I think the downside of being surrounded by all the signs and symbols all the time, is that you become over stimulated and this creates a need, a want. I never decided the difference between the two. At the moment I want (for), in no particular order:

Muji dogtooth black & white wool blanket
Paul Smith shirt, black with coins printed over it
The Hat
Clarks black 80s-but-comfy shoes
Muji recycled cotton bedsheets
Laura Mercier foundations
Peter Jensen Hawaiian print house coat
Yellow velvet cushion from Habitat
Balaclava from B Store
Black bike jacket and various parts

This discounts things I have put out of my head because they are out of my means price-wise, such as a people-print shirt for £300. This means that the things I haven't discounted, the things listed above, are things I will potentially succumb to.

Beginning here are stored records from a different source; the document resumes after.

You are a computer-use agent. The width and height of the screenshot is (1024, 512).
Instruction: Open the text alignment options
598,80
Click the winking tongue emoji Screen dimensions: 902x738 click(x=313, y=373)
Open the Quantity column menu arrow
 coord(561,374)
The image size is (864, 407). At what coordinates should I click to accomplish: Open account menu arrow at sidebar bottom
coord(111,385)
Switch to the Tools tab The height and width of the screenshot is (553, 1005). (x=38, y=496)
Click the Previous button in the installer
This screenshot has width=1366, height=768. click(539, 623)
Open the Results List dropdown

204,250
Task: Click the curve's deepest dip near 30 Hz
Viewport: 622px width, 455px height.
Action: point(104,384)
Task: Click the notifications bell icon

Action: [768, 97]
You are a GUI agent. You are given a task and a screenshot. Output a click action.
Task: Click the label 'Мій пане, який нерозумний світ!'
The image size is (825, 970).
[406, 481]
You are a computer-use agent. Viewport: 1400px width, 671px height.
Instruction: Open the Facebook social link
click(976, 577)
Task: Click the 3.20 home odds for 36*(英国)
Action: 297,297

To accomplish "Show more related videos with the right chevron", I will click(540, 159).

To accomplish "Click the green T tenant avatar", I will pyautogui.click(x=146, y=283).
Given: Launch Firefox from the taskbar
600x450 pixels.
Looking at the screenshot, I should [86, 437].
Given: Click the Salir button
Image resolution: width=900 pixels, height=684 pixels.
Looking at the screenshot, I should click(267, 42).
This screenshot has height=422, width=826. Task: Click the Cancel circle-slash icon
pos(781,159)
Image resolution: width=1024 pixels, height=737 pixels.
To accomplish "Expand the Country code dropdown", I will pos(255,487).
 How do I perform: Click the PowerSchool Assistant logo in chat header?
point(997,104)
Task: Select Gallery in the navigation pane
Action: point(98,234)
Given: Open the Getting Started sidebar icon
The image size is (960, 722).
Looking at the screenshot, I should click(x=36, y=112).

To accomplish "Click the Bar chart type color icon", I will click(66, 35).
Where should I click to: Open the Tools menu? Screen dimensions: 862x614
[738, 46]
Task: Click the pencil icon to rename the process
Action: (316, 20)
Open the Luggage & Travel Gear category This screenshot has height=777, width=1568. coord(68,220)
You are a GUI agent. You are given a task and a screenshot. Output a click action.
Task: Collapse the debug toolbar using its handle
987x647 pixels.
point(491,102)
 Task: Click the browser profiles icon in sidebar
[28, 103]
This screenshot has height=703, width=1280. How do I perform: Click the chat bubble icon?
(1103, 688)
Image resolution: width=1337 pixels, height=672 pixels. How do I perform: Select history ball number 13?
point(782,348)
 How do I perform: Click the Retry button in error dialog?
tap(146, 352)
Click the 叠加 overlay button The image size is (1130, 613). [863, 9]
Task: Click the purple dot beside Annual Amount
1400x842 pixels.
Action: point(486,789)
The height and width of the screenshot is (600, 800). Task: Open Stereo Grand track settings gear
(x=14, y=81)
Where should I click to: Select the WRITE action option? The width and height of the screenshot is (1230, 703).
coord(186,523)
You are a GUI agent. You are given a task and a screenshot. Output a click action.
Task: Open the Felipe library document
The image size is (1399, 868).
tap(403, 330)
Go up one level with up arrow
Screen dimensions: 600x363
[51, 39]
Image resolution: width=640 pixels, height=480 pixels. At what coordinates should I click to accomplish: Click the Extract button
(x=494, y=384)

When I want for things, I'm not a consumer. I want the shapes colours ideas that have come out of someone's head, into the world, that dance around with ideas in my head of what I think is breathtaking, and skip off into the sunset together. It's not transient, disposable, shallow, money. It's an ideology of what I believe in, things that make me tick, Portable Property of the most exciting kind. Look world, these are the things that I believe in! Aren't things amazing! Good & True, Good & True, skipping off into the sunset together! A happy ever after, an ideology. But will the want ever be satiated, when will the lights of the signs go off. They won't, we are bombarded, and I enjoy it.

One Hundred Pounds For A Hat. This may sound ridiculous, depends how you place it. I spend a hundred pounds on a hat. I used to spend £40 on one night on the town, once or more a month. Nothing remaining but experience and scant alcohol-doused memories. People do this. If they do that why can't I get the hat without feeling ridiculous. £40 a month gym membership. £20 a week smoking habit. I don't do that. Nice bottle of wine or two every week. Don't do that. Vices. Don't have them. Bad habits, failings, flaws. They waste time & money and leave no trace. If objects are my only vice then that's not a bad thing. If they can live on for years, five years and counting, their value is immense. It becomes difficult to draw a line, who could store so many things they loved and collected, when would their worth expend, my tastes veer, and would that turn me back into a dirty consumer. Two objects a month is 24 in a year, 24 new things. Clothes at least wear out and come with their own lifespan. Holes, bobbles, mistaken shrinkage, they exist to expend.

"The original notion of 'lack" was early extended to 'need,' and from this developed the sense [desire]." (Oxford American Dictionaries)

1 comment:

Gorilla Bananas said...

Well you sound pretty starstruck to me. Is it Nigel Kennedy? Nigel Mansell? Nigel the Squirrel-hunter?